And then, one day, purely by accident, while he was climbing over the stone foundation, he felt a rock loosen. He paused to inspect it with his “impish” curiosity and discovered that he could move it some more by pushing it from side to side. A tiny opening appeared, letting in the smallest amount of light. At first he was shocked and frightened by it. He pulled his hand away, expecting it to be burned or stung. When that didn’t happen, he approached the rock cautiously again and jiggled the stone, until the hole grew wider and wider. Finally, it was wide enough for him to put his eye to it.

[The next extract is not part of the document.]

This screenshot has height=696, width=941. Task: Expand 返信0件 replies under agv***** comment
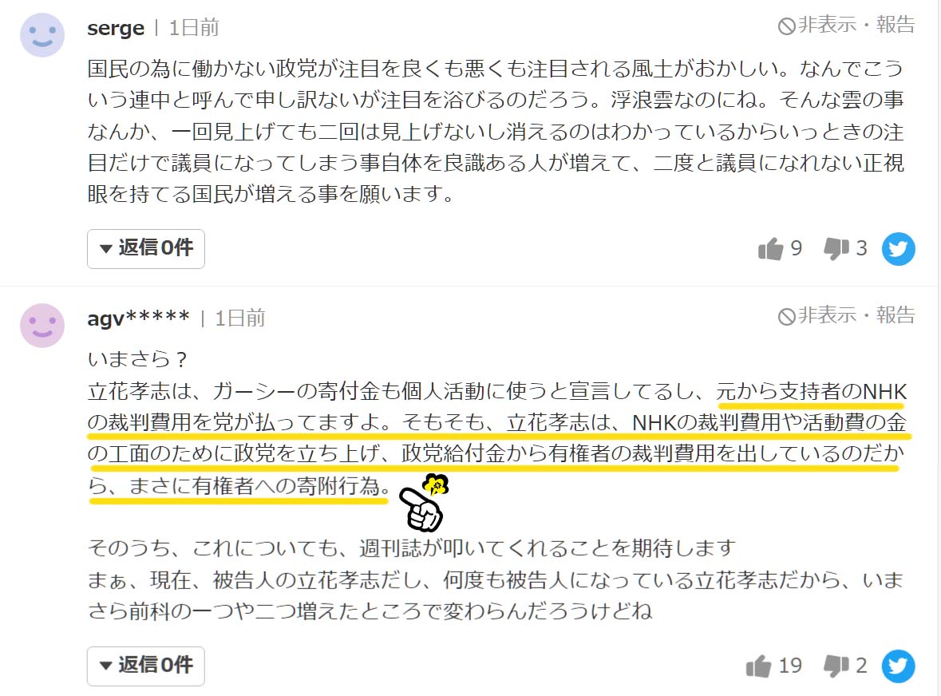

The sight filled him with life; he was like someone resurrected. Impatient with the strands of his long black hair that fell between his eyes and the hole, he tugged them away roughly and painfully. When he looked again, his gray, brooding face lit up with wonderment. The toughened, sandpaper skin of his wide, protruding forehead wrinkled with curiosity. His small, flat nose wiggled from side to side, as he widened the nostrils to gather up scents. His lips, pale and thin, opened and closed with a nervous rhythm. In his excitement, his prehensile fingers, with their long, sharp fingernails, dug into his own thighs.

The colors were the most exciting thing he had ever seen. There were the greens and the browns and off beyond them was something very blue and very soft. The pinhole view was enough to create a ravenous hunger for knowledge. Now, working as would a starving animal, he attacked the stones fiercely, pushing and pulling with all his strength. He was able to widen the opening only a trifle more. Disappointed, he sat back and moaned as he stared at it.

It was tormenting him; it was torture. He had to get a bigger view. He looked about helplessly and then retreated from the opening, as though he were going to sulk. He continued to stare in its direction, but his frustration was turning into anger—a vicious, nearly uncontrollable rage. He flung something at the wall. He gnawed his teeth. He rushed it and scratched at the rocks, until he was exhausted from the effort and the tips of his fingers began to bleed. Then he curled up to rest.

Just before he drifted off to sleep, something began to show itself in his mind. He saw his finger pressed into the opening, unable to go far or push the rocks further apart. But he understood that shoving it in there was the right kind of work. It was just that his finger was too soft and too short. His mind began to wander as fatigue took hold. But he was well along the way, for he realized that there had to be something else, something longer and stronger that he could shove into that hole and work back and forth, just the way he worked the rocks.

Something … something … he would find it; he knew he would, and that sense of optimism brought a smile to his face. It was one of the few times that happiness had emerged out of an idea. A warm feeling grew from the smile and lay over him like a soft blanket. He pulled the pleasure around him, curled his body tighter, and fell into a restful sleep.

He dreamed about the hole and the dream was so vivid, that as soon as he awoke, he pursued the task again, this time knowing exactly what to do. There was a piece of half-inch pipe behind the water heater. He didn’t know what it was; he knew only that he could do the right work with it.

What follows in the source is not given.